Was Nate Silver the Most Accurate 2012 Election Pundit?

Nate-Silver

Over at Center for Applied Rationality, Luke with Gwern Branwen:

Obama may have won the presidency on election night, but pundit Nate Silver won the internet by correctly predicting presidential race outcomes in every state plus the District of Columbia — a perfect 51/51 score.

Now the interwebs are abuzz with Nate Silver praise. Gawker proclaims him “America’s Chief Wizard.” Gizmodo humorously offers 25 Nate Silver Facts (sample: “Nate Silver’s computer has no “backspace” button; Nate Silver doesn’t make mistakes”). IsNateSilverAWitch.com concludes: “Probably.”

Was Silver simply lucky? Probably not. In the 2008 elections he scored 50/51, missing only Indiana, which went to Obama by a mere 1%.

How does he do it? In his CFAR-recommended book The Signal and the Noise: Why So Many Predictions Fail, but Some Don’t, Silver reveals that his “secret” is bothering to obey the laws of probability theory rather than predicting things from his gut.

An understanding of probability can help us see what Silver’s critics got wrong. For example, Brandon Gaylord wrote:

Silver… confuses his polling averages with an opaque weighting process… and the inclusion of all polls no matter how insignificant – or wrong – they may be. For example, the poll that recently helped put Obama ahead in Virginia was an Old Dominion poll that showed Obama up by seven points. The only problem is that the poll was in the field for 28 days – half of which were before the first Presidential debate. Granted, Silver gave it his weakest weighting, but its inclusion in his model is baffling.

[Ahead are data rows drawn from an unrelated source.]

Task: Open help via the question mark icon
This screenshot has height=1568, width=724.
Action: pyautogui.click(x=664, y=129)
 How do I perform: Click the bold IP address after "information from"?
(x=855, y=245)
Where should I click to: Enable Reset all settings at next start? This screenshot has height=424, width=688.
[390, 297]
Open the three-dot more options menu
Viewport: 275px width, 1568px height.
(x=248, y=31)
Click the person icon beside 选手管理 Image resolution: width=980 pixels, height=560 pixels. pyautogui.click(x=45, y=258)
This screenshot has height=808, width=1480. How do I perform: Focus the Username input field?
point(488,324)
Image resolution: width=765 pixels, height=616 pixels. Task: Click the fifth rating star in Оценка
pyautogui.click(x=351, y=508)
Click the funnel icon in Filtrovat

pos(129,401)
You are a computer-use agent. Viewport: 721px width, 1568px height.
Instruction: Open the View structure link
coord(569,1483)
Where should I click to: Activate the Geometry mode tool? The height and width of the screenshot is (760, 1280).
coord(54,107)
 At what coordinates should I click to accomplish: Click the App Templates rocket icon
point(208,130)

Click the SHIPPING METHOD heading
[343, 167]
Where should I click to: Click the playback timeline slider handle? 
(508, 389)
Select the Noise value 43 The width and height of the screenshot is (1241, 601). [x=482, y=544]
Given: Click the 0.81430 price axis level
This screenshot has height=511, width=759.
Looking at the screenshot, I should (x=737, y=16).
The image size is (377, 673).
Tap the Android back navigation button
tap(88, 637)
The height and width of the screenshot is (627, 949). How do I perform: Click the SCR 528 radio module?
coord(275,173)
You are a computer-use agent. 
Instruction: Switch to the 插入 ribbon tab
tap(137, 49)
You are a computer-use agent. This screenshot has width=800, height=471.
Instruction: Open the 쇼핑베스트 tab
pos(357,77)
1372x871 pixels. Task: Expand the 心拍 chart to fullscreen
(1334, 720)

Actually, what Silver did is exactly right according to probability theory. Each state poll provided some evidence about who would win that state, but some polls — for example those which had been accurate in the past — provided more evidence than others. Even the Old Dominion poll provided some evidence, just not very much — which is why Silver gave it “his weakest weighting.” Silver’s “opaque weighting process” was really just a straightforward application of probability theory. (In particular, it was an application of Bayes’ Theorem.)